Dunford'dan İdlib açıklaması

Öte yandan, Trump'ın Esed rejimine İdlib'e saldırmaması çağrısında  bulunduğunu hatırlatan Güney Carolina Senatörü Cumhuriyetçi Lindsey Graham'ın, bu  çağrının halen ABD politikası olup olmadığına yönelik sorusuna Dunford, "Bu halen  bizim politikamız." yanıtını verdi.

Dunfor, İdlib'de askeri hareketliliğin son günlerde arttığına dikkati  çekerek, "Bakan Pompeo (ABD Dışişleri Bakanı), son 7 günde Bakan Lavrov (Rusya  Dışişleri Bakanı) ile iki kez görüştü ve bu konu da (İdlib'e saldırılmaması) onun  mesajlarının bir parçası idi." dedi.

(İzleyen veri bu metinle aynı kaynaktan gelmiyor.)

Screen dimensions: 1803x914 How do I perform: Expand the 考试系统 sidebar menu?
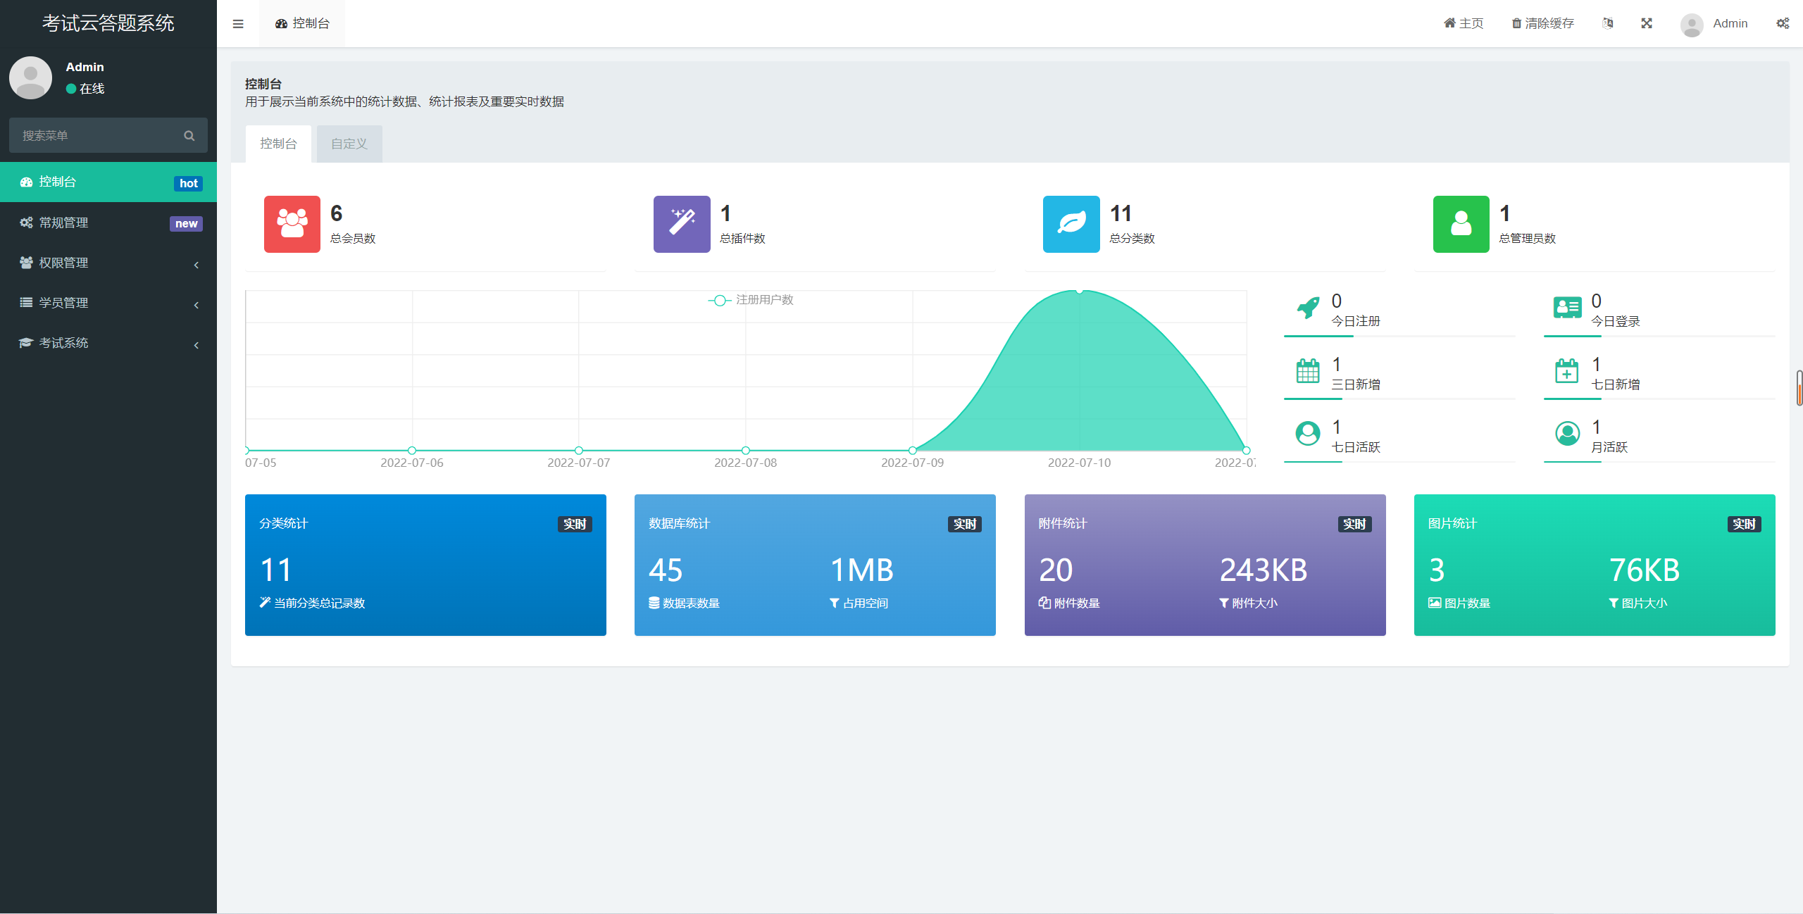pyautogui.click(x=108, y=343)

Graham, önceki gün Twitter'dan İdlib ile ilgili yaptığı açıklamasında  "Başkan Donald Trump ve dünya Esed rejiminin İdlib'e yeni saldırısına karşı ses  çıkartmalı. Katliam başlıyor, mülteci akını da bunu takip edecek. Dünyanın Şam'a  karşı ayağa kalkma zamanı geldi. İdlib'i koruyun." ifadesini kullanmıştı

İdlib'de ne oluyor?

Esed rejimi askerleri ve İran destekli terörist gruplardan oluşan  rejim güçleri, "İdlib Gerginliği Azaltma Bölgesi"nin güney kısmındaki Kefrenbude  ilçesine ve Taş Tepesi bölgesine operasyon düzenliyor.

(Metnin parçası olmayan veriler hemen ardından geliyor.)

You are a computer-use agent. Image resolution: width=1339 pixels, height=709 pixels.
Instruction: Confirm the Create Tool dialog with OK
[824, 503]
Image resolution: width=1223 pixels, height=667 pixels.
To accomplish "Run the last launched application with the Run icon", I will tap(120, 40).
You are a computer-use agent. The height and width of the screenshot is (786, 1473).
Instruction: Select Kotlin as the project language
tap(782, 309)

Bölgenin güney kısmında ilerlemeye çalışan rejim güçleri ile Özgür  Suriye Ordusu (ÖSO) arasında ilçe etrafında şiddetli çatışmalar yaşanıyor.

Karadan ilerlemeye çalışan rejim güçlerine havadan Rus savaş uçakları  da destek veriyor.

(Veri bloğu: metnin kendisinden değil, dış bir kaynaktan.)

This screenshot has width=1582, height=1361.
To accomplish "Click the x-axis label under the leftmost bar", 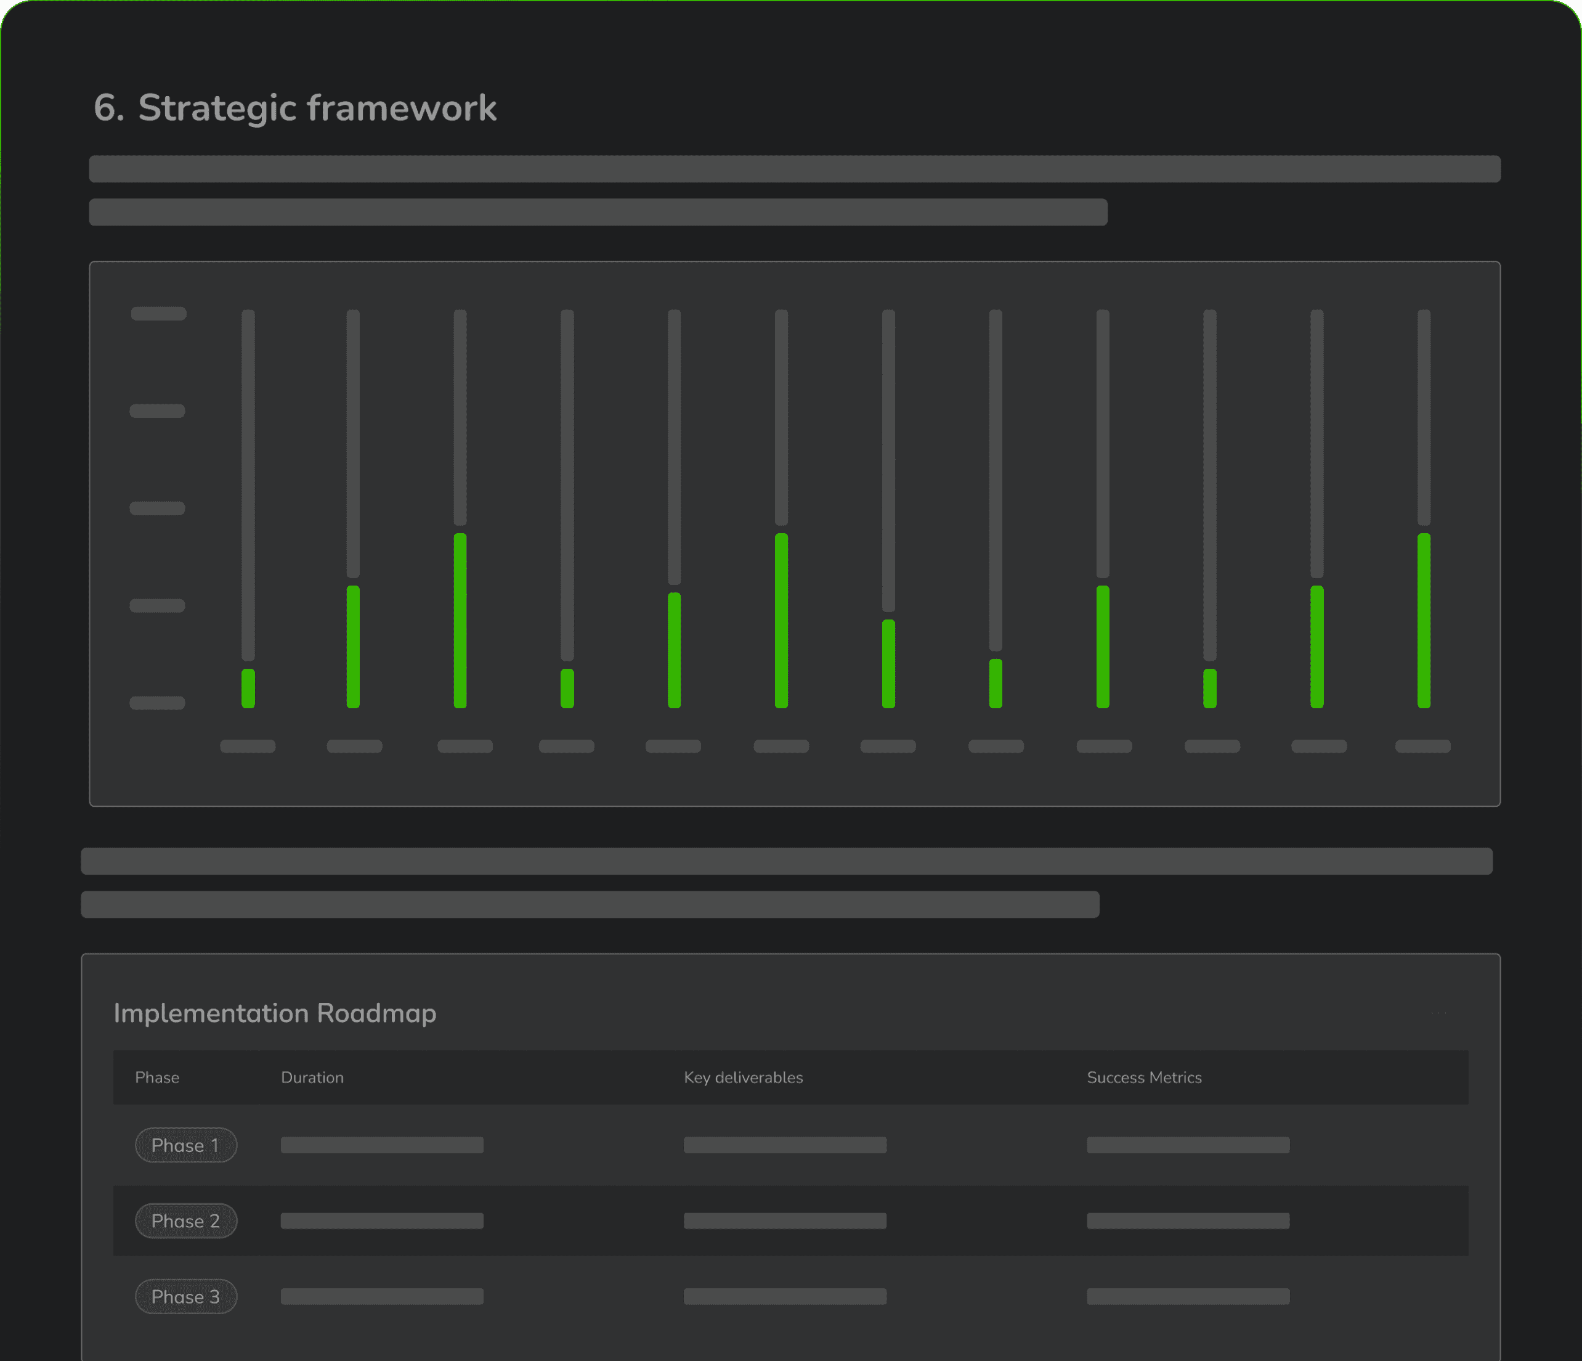I will 247,746.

ÖSO'nun saldırıya mukavemet göstermesi üzerine ilçenin batı kısmına  giren rejim güçleri geri çekilmek zorunda kalmıştı.

Esed rejimi, Hama'nın kuzey kırsalındaki El Çenabire köyünü ve  stratejik Osman Tepesi'ni de dün ele geçirmişti.

Rusya destekli rejim saldırılarında sivil kayıplarının sayısının 100'ü  geçtiği belirtiliyor.

Türkiye, Rusya ve İran, 4-5 Mayıs 2017'deki Astana toplantısında,  İdlib ve çevresini "Gerginliği Azaltma Bölgesi" ilan etmişti.

Türkiye ve Rusya, rejim güçlerinin, bu kapsamda başlatılan ateşkes  sürecini ihlal eden saldırıları nedeniyle söz konusu bölge için ek bir mutabakata  varmıştı.

Rejim, destekçilerinin yardımıyla 17 Eylül 2018'de Soçi'de imzalanan  mutabakata rağmen saldırılarına devam ediyor.

Astana anlaşmaları çerçevesinde, Rusya ve İran'ın da bölgedeki  ateşkesi koruma yükümlülüğü bulunuyor.